Stored records >>
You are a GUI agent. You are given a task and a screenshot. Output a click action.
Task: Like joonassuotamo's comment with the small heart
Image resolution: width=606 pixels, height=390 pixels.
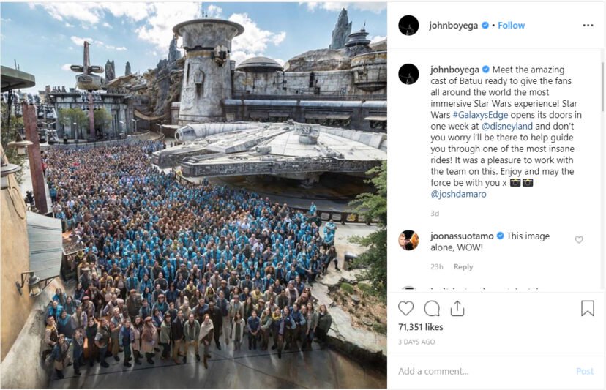pyautogui.click(x=579, y=239)
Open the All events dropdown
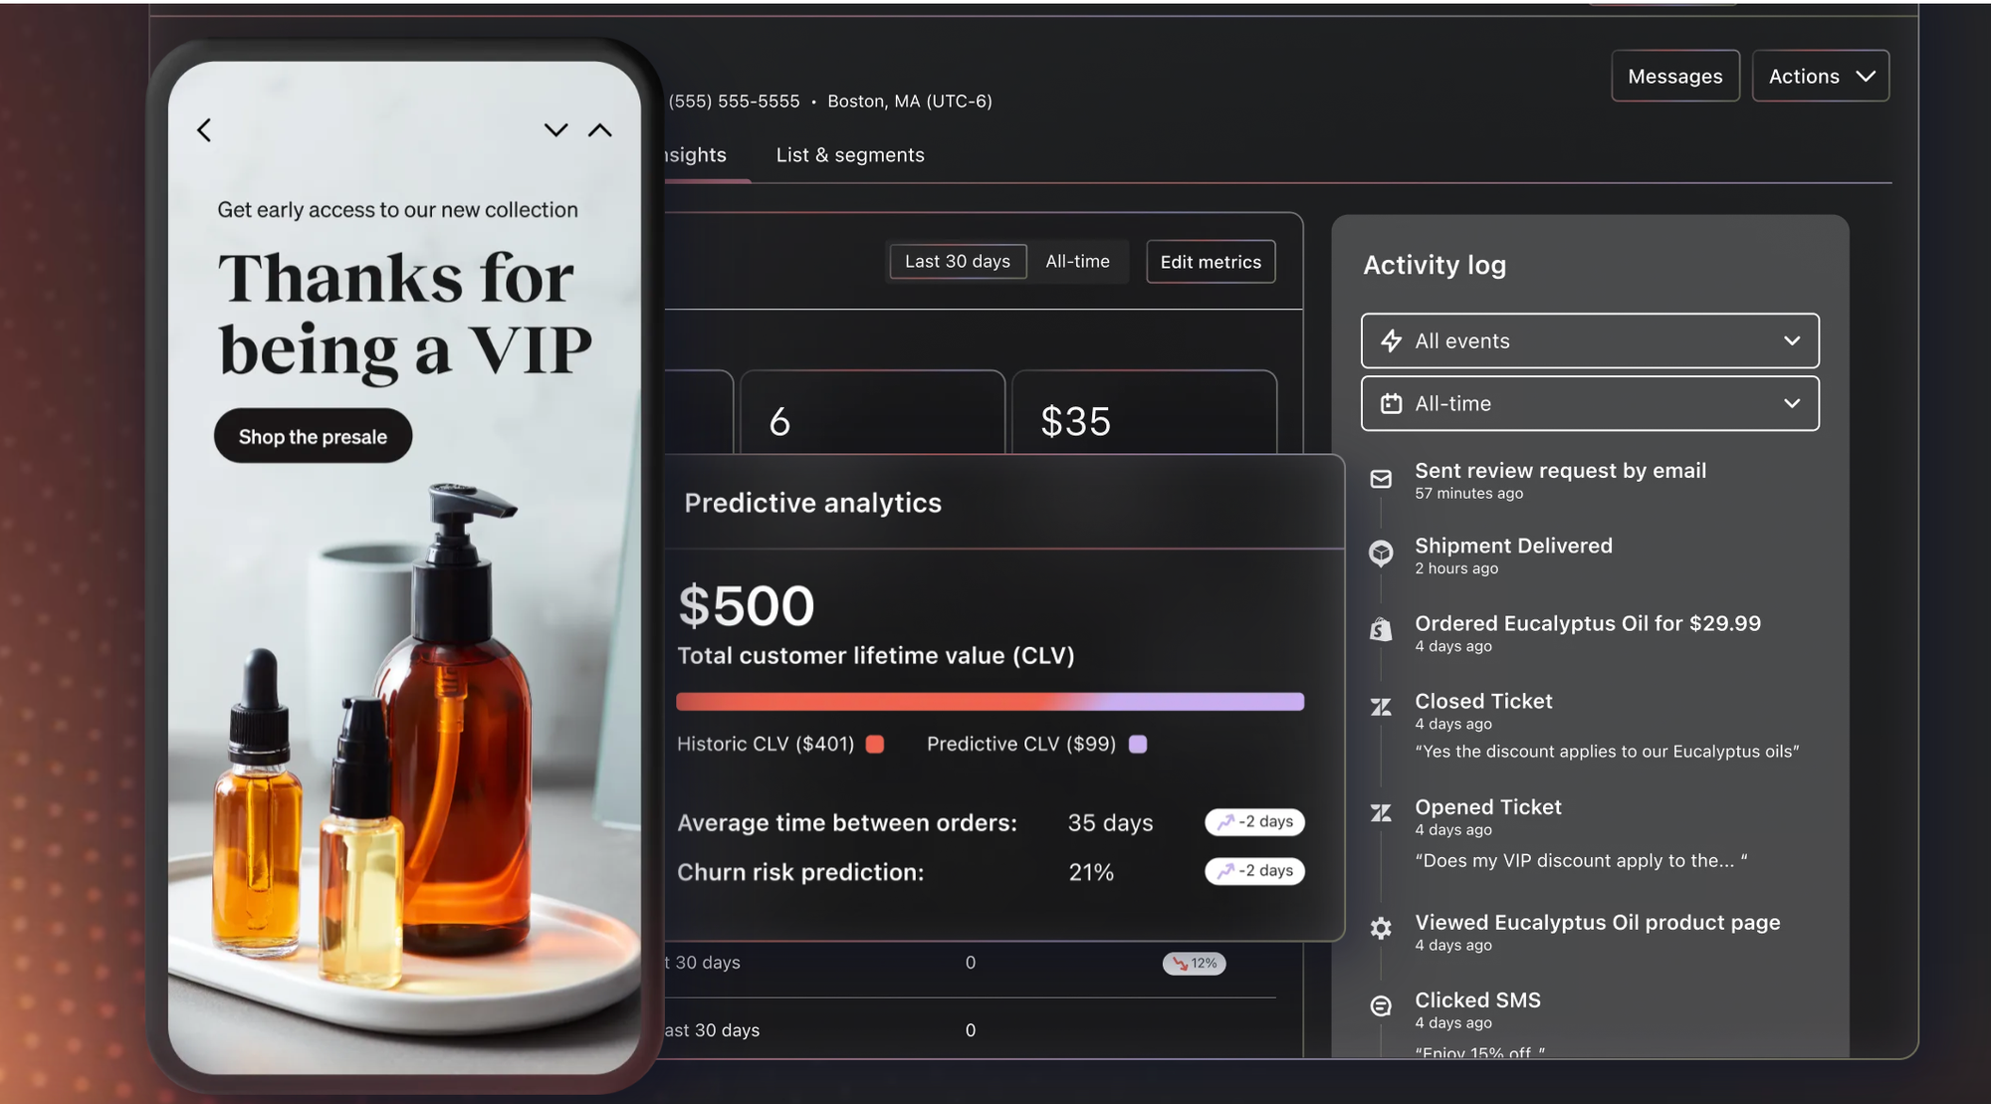This screenshot has width=1991, height=1104. pyautogui.click(x=1590, y=340)
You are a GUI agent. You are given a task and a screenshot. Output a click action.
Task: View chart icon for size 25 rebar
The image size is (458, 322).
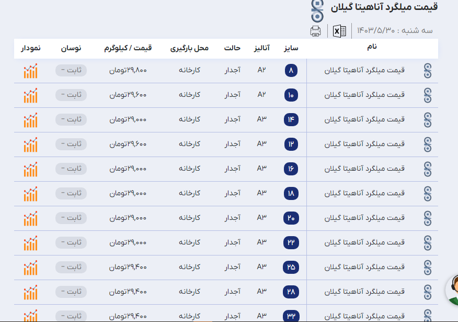click(x=30, y=268)
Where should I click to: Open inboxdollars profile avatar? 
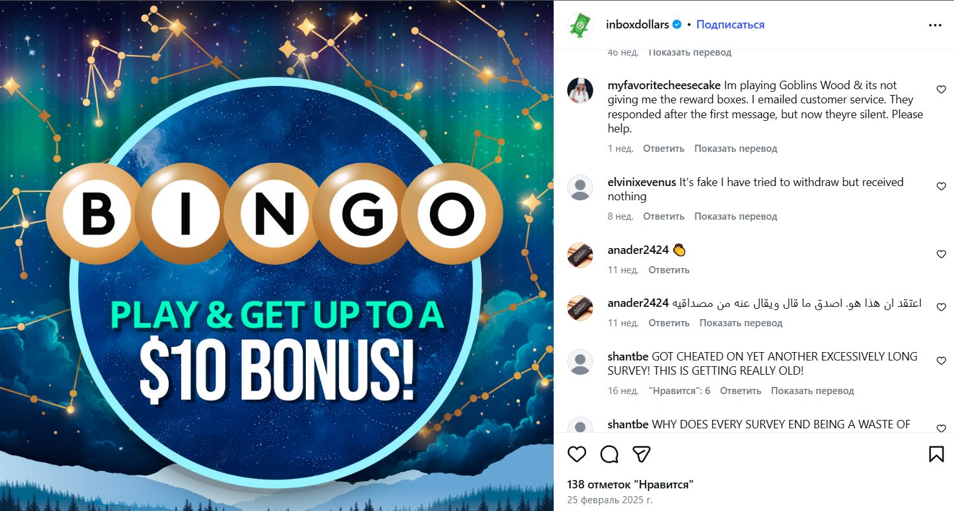580,25
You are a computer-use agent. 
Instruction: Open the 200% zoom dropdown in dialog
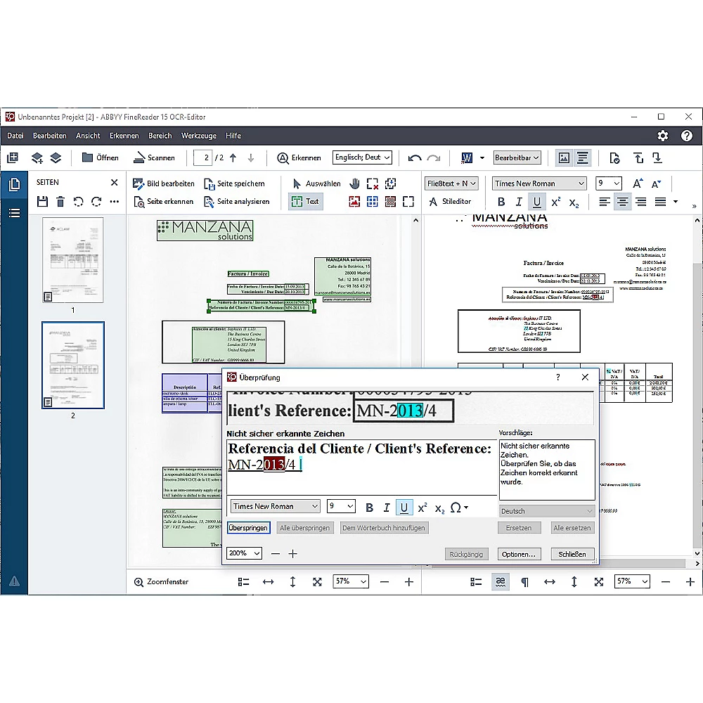coord(243,553)
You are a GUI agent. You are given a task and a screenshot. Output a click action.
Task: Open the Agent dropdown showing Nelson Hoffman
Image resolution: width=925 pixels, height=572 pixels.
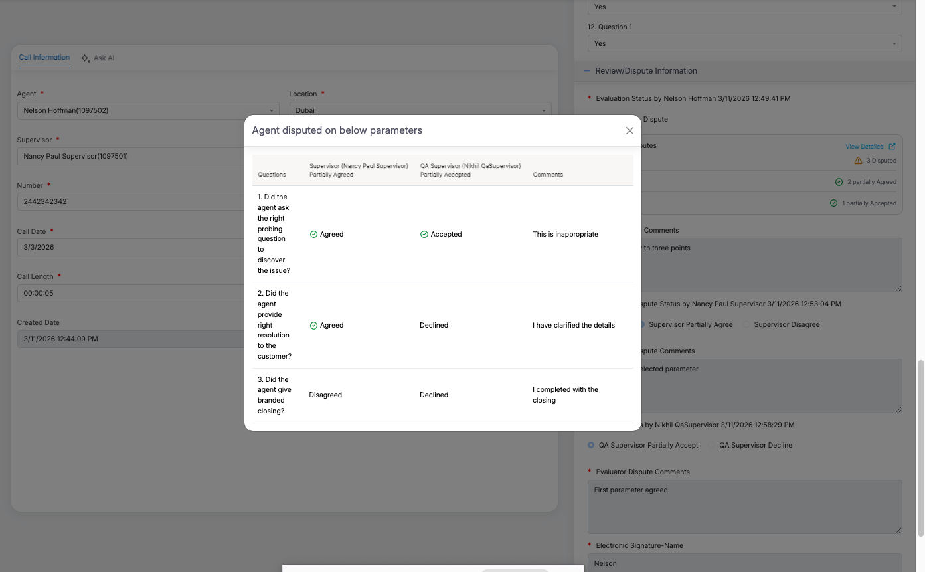point(147,111)
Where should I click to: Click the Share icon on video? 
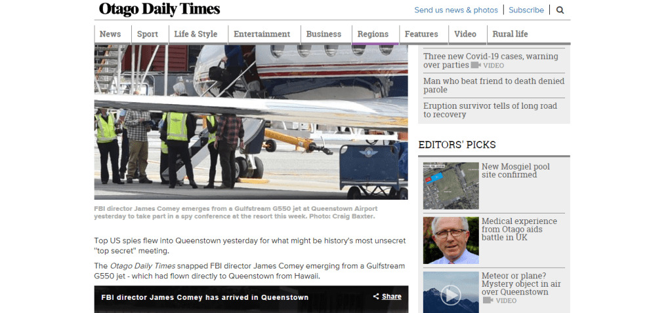(376, 297)
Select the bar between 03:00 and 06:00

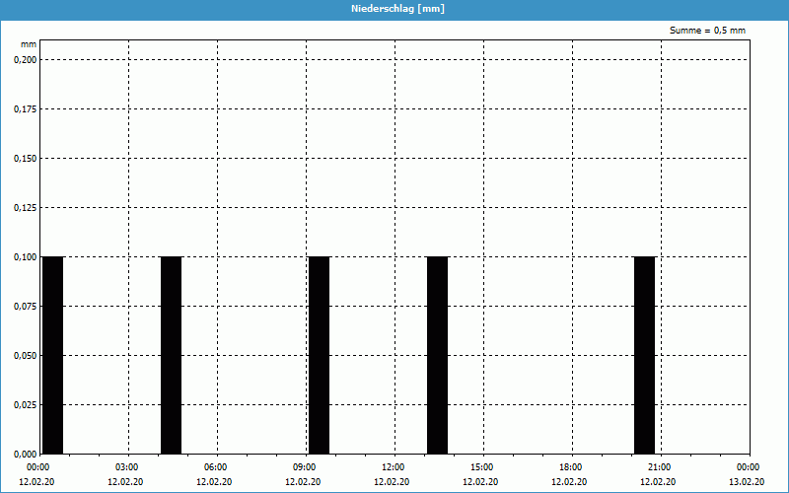(171, 355)
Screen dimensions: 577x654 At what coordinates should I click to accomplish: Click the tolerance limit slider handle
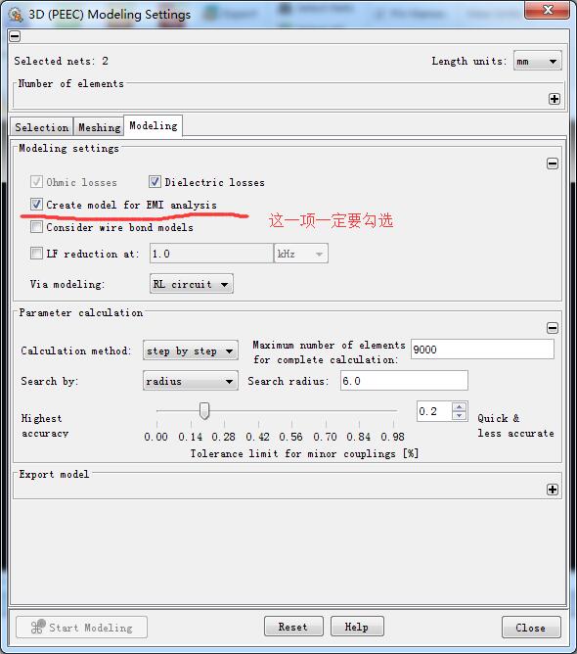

Assignment >>
With images omitted, retype the data word for word.

Reply to the task >>
You are a GUI agent. You are given a task and a screenshot. Output a click action.
Task: Like joonassuotamo's comment with the small heart
Image resolution: width=606 pixels, height=390 pixels.
pyautogui.click(x=579, y=239)
Open the All events dropdown
This screenshot has width=1991, height=1104. pyautogui.click(x=1590, y=340)
You are a GUI agent. You are given a task and a screenshot. Output a click action.
Task: View chart icon for size 25 rebar
The image size is (458, 322).
click(x=30, y=268)
Where should I click to: Open inboxdollars profile avatar? 
580,25
You are a computer-use agent. 
Instruction: Open the 200% zoom dropdown in dialog
coord(243,553)
You are a GUI agent. You are given a task and a screenshot. Output a click action.
Task: Open the Agent dropdown showing Nelson Hoffman
Image resolution: width=925 pixels, height=572 pixels.
point(147,111)
Where should I click to: Click the Share icon on video? 
(376, 297)
Select the bar between 03:00 and 06:00

(171, 355)
Screen dimensions: 577x654 At what coordinates should I click to accomplish: Click the tolerance limit slider handle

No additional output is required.